Anbieten würden sich da zum Beispiel drei neue Bücher aus dem Verlag Herder. Zwei davon stammen von Pater Anselm Grün, der - passend zur aktuellen Lage - neben seinem monatlichen Einfach-leben-Brief  nun auch mit "Quarantäne!"  eine Gebrauchsanweisung für ein friedliches Zusammenleben zu Hause in Zeiten der Corona-Isolation. "Mit diesem Buch möchte ich die Erfahrungen, die wir Mönche seit mehr als 1500 Jahren gemacht haben und die heute wirklich konkret helfen können, teilen", sagt der Benediktiner, der seine Zielgruppe extrem breit fasst: Singles will er ebenso ansprechen wie Familien oder WGs.

In seinem gewohnten Stil erklärt er, wie man Streit vermeiden kann, und gibt Ratschläge, wie sich die nun aufgezwungene Zeit daheim sinnvoll nutzen lässt. Und ihm ist auch wichtig, dass sich seine Leserinnen und Leser gerade jetzt auch Freiräume schaffen - freilich nicht auf Kosten anderer und unter Einhaltung der "Social Distancing"-Regeln.

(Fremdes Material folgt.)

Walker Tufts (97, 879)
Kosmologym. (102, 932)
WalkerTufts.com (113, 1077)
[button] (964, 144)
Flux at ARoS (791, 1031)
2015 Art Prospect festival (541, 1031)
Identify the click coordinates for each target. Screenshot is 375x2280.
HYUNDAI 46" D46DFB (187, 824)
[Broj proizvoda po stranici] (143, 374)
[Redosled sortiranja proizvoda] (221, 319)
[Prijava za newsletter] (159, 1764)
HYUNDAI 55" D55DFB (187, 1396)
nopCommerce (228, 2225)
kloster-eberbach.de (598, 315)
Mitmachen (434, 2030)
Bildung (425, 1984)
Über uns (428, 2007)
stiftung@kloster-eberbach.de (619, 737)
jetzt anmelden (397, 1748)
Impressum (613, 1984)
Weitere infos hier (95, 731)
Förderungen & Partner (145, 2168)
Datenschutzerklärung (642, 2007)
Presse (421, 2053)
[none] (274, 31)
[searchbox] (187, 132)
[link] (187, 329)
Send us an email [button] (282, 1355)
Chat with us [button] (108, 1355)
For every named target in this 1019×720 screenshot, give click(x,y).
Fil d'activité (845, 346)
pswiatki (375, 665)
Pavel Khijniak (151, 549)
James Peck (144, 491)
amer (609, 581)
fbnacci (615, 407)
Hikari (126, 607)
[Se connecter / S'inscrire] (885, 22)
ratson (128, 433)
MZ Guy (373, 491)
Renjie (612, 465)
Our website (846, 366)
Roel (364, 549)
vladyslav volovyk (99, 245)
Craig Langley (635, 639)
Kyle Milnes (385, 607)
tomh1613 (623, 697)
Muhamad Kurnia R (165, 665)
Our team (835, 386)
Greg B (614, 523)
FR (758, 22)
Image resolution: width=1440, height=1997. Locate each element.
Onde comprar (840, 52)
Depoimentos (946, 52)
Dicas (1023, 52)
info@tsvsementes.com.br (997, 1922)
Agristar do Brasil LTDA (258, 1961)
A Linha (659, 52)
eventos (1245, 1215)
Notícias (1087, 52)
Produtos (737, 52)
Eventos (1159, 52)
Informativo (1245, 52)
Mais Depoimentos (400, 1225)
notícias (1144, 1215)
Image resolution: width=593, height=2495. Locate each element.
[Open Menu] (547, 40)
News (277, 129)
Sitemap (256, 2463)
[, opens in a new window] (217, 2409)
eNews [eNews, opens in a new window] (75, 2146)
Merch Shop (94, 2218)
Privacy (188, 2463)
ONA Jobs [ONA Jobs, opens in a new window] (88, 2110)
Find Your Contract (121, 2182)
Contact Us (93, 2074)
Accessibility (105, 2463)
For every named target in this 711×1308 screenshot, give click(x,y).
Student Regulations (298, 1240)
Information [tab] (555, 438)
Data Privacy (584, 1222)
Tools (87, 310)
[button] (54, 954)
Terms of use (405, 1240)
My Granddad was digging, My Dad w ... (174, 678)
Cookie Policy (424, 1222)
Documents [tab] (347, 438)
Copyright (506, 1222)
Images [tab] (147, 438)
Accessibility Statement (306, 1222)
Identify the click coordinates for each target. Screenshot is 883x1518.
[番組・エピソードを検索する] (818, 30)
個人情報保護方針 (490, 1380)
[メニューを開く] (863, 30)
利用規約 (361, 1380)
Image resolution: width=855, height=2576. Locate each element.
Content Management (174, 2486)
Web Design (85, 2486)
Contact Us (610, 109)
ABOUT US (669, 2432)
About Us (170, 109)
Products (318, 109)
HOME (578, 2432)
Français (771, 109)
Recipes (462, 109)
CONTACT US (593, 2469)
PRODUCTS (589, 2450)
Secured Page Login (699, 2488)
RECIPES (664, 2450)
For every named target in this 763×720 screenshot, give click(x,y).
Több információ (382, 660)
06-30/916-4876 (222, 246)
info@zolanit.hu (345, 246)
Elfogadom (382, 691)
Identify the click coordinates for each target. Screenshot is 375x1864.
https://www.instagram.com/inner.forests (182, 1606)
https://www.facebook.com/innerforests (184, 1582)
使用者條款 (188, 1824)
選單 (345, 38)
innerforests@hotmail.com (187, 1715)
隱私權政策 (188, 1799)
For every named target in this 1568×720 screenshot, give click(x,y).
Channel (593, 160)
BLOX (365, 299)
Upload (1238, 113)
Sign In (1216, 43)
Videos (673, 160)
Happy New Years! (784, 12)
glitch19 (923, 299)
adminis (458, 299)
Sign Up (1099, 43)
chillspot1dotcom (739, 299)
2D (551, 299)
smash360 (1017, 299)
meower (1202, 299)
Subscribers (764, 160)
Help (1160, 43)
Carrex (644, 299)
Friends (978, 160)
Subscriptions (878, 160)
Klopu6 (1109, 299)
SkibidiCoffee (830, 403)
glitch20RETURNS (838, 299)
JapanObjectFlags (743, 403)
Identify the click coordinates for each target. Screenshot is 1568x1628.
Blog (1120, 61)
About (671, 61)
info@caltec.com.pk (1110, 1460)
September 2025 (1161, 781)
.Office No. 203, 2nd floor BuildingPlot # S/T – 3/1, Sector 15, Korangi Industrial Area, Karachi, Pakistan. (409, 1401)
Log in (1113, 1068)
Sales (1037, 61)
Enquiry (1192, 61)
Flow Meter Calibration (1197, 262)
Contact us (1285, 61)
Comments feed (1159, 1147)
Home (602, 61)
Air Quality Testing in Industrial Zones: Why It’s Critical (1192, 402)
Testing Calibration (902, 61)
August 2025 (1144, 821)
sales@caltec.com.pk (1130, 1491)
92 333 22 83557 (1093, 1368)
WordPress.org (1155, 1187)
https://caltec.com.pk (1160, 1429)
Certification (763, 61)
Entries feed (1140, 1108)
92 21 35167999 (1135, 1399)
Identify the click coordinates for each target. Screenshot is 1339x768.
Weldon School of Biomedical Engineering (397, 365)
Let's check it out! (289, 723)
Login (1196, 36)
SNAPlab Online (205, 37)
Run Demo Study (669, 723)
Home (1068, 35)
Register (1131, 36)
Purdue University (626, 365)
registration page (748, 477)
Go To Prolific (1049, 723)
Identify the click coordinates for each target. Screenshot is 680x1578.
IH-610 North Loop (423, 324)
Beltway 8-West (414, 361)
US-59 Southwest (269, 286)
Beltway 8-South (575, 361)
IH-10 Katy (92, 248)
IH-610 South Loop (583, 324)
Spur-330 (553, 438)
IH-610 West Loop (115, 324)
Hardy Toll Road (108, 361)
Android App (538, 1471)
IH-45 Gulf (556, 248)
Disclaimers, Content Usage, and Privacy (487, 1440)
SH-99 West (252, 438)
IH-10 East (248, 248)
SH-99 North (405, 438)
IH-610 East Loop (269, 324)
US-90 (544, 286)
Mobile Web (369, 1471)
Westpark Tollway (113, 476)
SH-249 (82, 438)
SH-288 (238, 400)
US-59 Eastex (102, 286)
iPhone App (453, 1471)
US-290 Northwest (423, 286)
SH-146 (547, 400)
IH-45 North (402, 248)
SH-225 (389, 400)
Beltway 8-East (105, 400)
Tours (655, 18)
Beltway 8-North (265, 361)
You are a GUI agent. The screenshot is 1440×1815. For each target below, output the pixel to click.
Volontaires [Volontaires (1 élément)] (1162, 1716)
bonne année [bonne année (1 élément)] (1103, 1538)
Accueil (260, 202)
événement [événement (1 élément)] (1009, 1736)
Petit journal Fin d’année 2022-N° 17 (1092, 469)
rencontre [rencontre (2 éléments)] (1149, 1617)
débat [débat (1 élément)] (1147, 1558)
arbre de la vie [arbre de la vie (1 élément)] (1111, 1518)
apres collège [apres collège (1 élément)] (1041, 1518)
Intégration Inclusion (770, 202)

Warum Anselm Grüns Buch lesenswert ist? Weil er weiß, worüber er schreibt, leben dich die Ordensleute ebenfalls in Klausur auf engstem Raum zusammen. Und zwar nicht nur für ein paar Wochen, sondern jahrzehntelang, tagein, tagaus. Und aus dieser Situation ist auch vor kurzem ein zweites Buch des Benediktinerpaters entstanden, oder besser gesagt: Anselm Grün hat einen Klassiker neu entdeckt. "Der kleine Mönch im Alltag"  von Madeleine Delbrêl ist ebenfalls bei Herder erschienen. Das Büchlein ist voller kurzer Sinnsprüche, denen jeweils eine kurze Erläuterung folgt, die aus dem Leben gegriffen ist. Sie begleiten besagten kleinen Mönch in verschiedenen Situationen. Da geht es um die Betrachtung der freien Natur ebenso wie die Wichtigkeit von Aufgaben, die Suche nach Gott oder auch das Zuhören. Was genauso als Wandkalender funktionieren würde, ist hier auf 125 Seiten zusammengetragen und sorgt für ein bisschen Nachdenklichkeit im hektischen Alltag.

Die Dynamik es Glaubens

Nicht um Hektik, aber um Unruhe geht es bei Pater Philipp Meyer. Der Benediktiner, der mit 24 Jahren ins Kloster ging, schreibt in seinem Buch "Gott macht unruhig" über brennende Herzen, verdrehte Köpfe oder Brüche und Heilungen. Er stellt "die Dynamik meines Glaubens" ins Zentrum seiner Betrachtungen, die sehr spirituell und schon auch sehr nachdenklich sind. Man muss aber kein studierter Theologe sein, um seine Sprache zu verstehen, wenn er beschreibt, wie Gott für ihn die Quelle seines Lebens ist, wie er aus Jesu Fülle lebt oder wie er Frieden findet. Und wenn er erklärt, warum er beunruhigt ist angesichts vieler Entwicklungen innerhalb und außerhalb der Kirche. Es ist kein bloßes schönes Gerede, sondern Pater Philipp Meyer geht teilweise in den Kern christlichen Glaubens und Lebens.